(Your task): Copy every line of the listing below word for word, leaving out the pictures.

(Listing of text and item locations)
* * * * * * *
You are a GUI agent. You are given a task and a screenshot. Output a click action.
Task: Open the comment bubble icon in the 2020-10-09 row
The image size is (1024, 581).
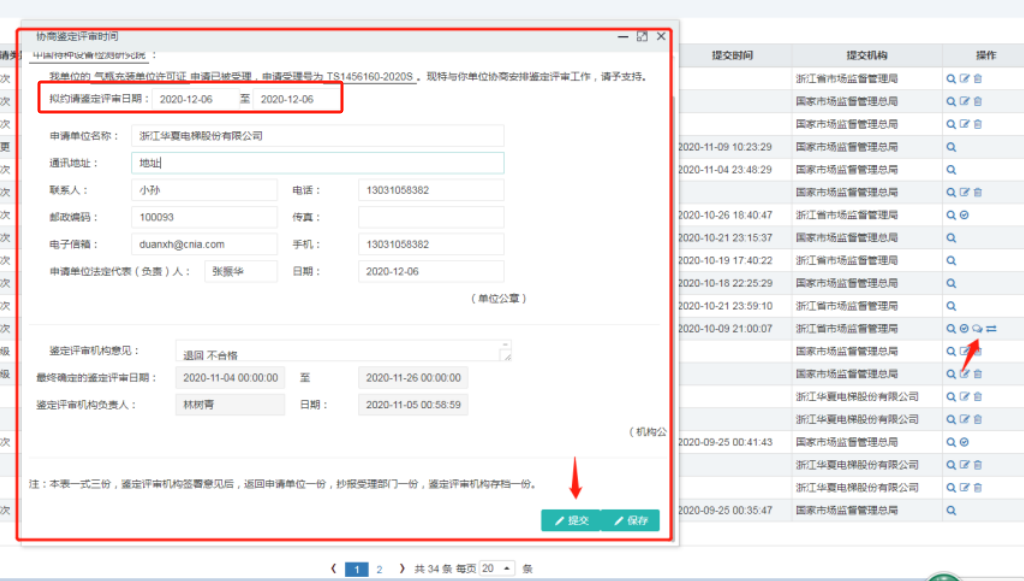tap(975, 327)
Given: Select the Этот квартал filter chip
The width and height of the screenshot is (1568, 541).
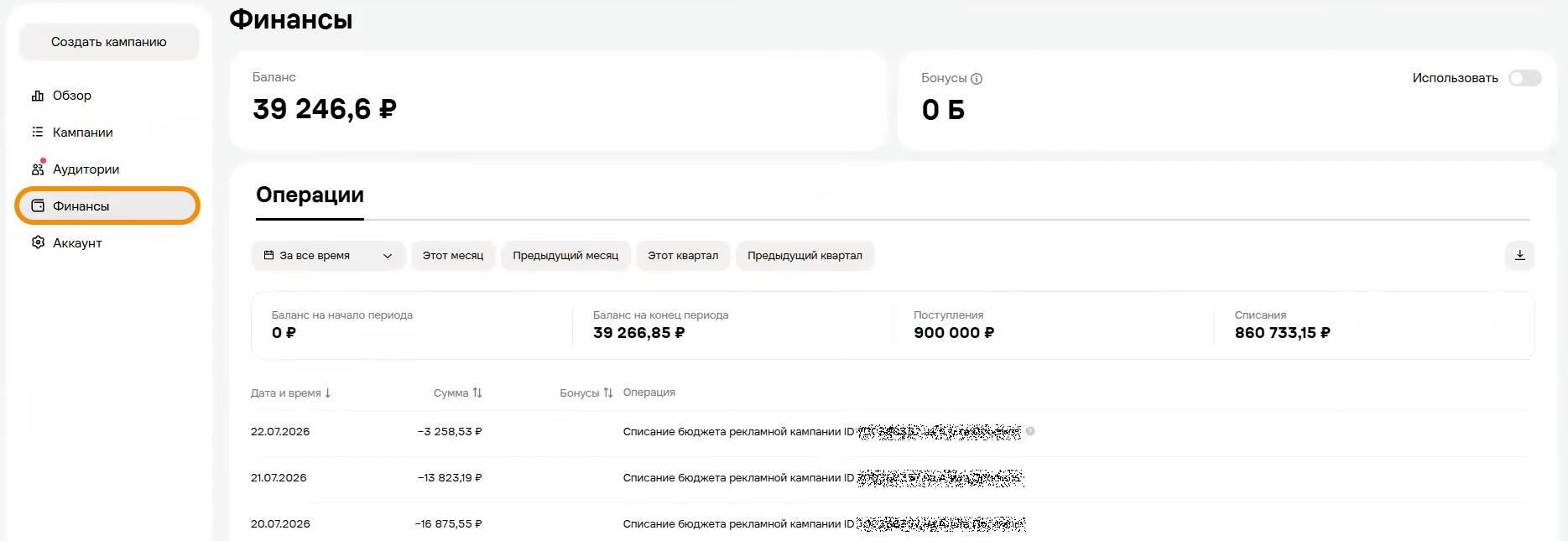Looking at the screenshot, I should pos(683,256).
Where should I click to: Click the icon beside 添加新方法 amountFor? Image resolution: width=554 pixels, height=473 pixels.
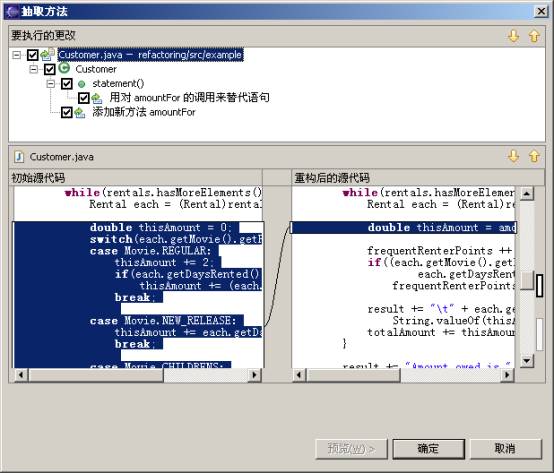(x=80, y=113)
* * * * * * *
(Solution to this problem):
You are a GUI agent. You are given a task and a screenshot. Output a click action.
Task: Open the comment bubble icon in the 2020-10-09 row
The image size is (1024, 581).
tap(975, 327)
Given: Select the Этот квартал filter chip
The width and height of the screenshot is (1568, 541).
Looking at the screenshot, I should pos(683,256).
Where should I click to: Click the icon beside 添加新方法 amountFor? Image resolution: width=554 pixels, height=473 pixels.
(x=80, y=113)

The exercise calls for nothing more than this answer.